+++ Listed entries +++

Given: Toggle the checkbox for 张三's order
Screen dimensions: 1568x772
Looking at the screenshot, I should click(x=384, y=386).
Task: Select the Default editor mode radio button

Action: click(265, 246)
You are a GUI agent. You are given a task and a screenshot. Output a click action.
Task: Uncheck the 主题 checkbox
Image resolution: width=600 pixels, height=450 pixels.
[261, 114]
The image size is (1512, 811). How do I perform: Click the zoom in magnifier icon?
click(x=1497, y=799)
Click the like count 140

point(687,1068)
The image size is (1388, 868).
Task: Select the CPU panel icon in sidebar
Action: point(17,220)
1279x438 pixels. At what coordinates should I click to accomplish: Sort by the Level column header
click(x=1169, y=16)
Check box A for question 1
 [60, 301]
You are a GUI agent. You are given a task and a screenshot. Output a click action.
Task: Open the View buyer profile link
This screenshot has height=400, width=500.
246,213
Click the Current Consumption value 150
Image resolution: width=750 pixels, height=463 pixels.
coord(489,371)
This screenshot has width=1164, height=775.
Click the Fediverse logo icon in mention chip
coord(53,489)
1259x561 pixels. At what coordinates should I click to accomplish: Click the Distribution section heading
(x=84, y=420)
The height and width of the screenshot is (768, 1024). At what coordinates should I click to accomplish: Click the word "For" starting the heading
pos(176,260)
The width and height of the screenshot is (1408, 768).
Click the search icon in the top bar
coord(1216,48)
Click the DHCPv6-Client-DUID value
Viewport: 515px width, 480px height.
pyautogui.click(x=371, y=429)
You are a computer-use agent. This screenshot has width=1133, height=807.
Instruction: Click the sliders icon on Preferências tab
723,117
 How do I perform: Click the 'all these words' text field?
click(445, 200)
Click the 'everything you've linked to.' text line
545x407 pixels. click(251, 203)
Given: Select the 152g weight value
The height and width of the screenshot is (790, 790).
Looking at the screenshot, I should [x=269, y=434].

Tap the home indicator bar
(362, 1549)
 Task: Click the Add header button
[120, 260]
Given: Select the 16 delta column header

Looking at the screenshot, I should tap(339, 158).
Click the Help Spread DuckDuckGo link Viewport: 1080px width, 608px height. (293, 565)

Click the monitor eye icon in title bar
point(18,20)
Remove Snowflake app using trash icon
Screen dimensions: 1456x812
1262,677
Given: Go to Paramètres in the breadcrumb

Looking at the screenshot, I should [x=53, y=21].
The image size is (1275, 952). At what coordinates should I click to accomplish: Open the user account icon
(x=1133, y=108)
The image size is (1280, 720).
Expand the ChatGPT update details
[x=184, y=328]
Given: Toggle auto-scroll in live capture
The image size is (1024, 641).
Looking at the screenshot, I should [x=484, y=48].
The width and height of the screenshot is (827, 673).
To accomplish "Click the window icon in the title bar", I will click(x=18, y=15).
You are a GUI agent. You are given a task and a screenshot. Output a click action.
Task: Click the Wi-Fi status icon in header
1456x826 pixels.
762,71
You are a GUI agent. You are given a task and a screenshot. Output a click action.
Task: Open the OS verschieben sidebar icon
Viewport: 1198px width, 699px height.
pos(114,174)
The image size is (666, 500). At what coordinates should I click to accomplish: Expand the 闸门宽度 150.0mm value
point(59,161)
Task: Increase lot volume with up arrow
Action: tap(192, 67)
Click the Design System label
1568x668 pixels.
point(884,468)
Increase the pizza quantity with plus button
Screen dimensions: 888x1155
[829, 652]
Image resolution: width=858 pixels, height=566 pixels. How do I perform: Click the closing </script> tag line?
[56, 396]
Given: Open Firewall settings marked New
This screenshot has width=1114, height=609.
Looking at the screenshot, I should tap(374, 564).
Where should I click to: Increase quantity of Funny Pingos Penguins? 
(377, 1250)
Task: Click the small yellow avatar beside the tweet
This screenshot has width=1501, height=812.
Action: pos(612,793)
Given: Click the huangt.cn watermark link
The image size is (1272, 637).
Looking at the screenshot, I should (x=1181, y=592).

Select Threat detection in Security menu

+++

* Problem requirements *
Write the number of lines in the data above that contain the word "Toggle", and add nothing to it.

* Your solution *
2